# [YOUR TASK]
Copy the result of filtering the entries below for lines that include the string "search".

--- THE DATA ---

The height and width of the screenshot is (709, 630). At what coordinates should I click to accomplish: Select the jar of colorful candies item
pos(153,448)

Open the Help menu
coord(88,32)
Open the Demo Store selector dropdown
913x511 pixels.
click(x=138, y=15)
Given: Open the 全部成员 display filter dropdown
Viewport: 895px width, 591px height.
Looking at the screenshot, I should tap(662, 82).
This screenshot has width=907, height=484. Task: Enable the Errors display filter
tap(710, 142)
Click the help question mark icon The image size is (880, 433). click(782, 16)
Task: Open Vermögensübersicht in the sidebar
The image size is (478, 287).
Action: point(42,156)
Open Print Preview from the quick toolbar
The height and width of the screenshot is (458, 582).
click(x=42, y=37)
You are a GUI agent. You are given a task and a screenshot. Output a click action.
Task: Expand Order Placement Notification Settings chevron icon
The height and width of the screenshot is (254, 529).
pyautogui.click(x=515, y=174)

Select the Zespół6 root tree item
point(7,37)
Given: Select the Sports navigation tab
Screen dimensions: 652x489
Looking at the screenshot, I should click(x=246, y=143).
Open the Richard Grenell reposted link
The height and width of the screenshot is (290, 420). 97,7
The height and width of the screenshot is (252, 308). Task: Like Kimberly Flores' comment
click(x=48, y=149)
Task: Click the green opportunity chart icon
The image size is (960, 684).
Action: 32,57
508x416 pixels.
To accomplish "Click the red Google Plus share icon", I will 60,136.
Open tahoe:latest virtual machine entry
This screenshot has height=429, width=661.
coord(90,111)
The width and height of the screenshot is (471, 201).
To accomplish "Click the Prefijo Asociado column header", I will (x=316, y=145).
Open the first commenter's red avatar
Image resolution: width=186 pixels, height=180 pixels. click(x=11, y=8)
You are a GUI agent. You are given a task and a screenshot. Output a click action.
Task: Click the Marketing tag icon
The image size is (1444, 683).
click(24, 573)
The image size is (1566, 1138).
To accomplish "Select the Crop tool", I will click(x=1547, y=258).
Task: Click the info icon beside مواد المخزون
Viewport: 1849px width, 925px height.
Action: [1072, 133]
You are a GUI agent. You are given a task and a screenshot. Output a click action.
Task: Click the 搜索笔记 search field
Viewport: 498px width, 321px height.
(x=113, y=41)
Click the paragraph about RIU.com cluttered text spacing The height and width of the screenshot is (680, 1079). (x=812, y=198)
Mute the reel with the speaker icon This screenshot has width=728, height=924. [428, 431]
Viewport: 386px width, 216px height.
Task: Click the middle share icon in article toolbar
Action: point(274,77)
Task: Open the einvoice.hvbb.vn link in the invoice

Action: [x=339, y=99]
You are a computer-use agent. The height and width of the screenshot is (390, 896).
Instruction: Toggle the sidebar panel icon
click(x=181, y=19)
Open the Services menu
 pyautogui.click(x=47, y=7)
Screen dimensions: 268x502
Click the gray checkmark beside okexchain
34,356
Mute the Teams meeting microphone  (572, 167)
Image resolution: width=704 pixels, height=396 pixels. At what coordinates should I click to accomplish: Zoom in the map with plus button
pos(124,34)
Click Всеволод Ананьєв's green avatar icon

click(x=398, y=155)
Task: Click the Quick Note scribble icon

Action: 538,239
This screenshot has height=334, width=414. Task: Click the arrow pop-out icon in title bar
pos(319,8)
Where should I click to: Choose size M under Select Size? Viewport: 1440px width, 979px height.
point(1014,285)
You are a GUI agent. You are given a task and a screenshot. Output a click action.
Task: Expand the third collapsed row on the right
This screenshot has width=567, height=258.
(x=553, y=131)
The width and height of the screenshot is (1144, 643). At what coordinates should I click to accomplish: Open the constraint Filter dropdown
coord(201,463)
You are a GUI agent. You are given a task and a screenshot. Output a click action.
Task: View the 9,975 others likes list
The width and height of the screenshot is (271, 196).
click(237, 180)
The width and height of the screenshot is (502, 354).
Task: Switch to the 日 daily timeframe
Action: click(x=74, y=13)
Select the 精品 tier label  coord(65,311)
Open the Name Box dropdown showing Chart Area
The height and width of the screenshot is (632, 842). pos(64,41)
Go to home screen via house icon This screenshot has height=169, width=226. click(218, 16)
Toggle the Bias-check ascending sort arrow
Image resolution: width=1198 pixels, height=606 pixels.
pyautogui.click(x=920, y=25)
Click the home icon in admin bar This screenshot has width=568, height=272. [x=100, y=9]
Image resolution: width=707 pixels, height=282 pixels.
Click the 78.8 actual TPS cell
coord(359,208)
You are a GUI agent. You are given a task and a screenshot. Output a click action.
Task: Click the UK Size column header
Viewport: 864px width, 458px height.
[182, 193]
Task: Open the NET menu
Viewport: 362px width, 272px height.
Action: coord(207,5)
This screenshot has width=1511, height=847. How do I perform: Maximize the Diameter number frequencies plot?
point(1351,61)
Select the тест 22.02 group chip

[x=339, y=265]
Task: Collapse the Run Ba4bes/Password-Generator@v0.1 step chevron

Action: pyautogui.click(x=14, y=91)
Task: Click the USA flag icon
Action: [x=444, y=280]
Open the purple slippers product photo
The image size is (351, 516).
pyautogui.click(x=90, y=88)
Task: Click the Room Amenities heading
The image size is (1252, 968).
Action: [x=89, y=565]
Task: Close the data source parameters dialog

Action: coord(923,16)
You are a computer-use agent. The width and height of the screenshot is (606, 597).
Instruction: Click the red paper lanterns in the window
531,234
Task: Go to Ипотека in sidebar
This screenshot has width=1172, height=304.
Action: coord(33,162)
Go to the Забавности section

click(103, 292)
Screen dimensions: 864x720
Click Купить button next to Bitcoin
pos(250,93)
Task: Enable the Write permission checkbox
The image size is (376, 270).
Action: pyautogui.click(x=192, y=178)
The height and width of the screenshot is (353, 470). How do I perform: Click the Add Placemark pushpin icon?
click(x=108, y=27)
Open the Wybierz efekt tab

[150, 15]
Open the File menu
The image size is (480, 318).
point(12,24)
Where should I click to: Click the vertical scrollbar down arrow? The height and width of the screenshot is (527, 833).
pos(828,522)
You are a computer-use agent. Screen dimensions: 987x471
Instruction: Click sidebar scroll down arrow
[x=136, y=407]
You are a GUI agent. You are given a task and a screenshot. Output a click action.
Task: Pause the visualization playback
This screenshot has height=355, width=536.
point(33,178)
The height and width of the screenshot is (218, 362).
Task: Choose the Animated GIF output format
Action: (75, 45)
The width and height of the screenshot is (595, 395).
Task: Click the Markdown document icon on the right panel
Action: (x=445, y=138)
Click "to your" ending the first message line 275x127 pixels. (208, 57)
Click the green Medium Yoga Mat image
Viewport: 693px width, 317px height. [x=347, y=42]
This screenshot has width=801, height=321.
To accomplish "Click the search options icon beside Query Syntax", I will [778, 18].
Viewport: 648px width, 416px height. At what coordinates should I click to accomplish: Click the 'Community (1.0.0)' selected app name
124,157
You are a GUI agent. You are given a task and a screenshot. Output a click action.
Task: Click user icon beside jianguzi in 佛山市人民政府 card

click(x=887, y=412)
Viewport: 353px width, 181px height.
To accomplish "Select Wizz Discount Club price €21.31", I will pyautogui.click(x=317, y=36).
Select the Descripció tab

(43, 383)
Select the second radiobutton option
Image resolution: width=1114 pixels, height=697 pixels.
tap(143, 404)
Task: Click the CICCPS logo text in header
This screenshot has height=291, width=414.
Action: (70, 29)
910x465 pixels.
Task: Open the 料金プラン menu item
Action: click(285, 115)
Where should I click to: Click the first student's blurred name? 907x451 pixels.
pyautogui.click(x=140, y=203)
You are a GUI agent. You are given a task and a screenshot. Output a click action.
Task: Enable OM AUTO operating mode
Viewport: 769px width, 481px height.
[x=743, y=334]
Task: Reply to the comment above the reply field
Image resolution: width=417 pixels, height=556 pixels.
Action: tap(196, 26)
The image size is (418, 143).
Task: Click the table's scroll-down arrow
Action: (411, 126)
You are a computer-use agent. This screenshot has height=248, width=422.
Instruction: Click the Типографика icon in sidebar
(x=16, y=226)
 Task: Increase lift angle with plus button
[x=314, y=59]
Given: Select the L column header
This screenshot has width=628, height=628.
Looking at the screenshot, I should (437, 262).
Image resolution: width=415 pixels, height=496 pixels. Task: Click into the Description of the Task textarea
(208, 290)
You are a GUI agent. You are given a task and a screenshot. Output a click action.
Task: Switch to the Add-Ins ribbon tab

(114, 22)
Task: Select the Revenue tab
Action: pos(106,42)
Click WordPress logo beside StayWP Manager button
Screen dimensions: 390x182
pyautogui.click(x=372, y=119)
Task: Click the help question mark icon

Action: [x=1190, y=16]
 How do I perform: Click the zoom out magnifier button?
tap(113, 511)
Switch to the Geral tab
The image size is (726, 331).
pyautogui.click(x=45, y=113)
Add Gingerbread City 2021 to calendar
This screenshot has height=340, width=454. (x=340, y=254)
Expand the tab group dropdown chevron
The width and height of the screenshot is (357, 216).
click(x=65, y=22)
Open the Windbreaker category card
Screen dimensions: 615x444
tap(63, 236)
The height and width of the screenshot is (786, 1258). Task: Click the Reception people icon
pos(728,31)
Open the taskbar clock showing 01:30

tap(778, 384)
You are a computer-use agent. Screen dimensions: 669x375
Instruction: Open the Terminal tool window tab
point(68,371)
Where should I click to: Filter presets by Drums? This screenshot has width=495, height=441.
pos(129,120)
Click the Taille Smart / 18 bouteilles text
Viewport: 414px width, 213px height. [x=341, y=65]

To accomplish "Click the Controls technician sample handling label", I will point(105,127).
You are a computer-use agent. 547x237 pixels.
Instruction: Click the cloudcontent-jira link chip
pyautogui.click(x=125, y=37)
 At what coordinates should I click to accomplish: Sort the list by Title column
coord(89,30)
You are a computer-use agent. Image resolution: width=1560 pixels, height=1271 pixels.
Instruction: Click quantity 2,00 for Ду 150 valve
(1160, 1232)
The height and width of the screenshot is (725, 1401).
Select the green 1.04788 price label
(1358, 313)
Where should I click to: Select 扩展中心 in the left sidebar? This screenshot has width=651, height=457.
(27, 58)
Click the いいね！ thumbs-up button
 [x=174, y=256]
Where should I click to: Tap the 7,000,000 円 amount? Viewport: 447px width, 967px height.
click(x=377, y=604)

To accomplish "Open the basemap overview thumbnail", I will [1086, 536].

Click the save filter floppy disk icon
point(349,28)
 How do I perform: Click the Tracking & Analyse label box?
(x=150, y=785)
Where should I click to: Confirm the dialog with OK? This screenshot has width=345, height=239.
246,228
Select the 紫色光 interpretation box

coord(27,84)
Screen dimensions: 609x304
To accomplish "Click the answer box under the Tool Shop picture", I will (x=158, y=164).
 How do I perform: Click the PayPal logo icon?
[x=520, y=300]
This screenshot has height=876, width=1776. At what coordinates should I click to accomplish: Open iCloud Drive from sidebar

---

# [RESPONSE BOX]
Task: Click the 搜索笔记 search field
To accomplish "Click the search options icon beside Query Syntax", I will [778, 18].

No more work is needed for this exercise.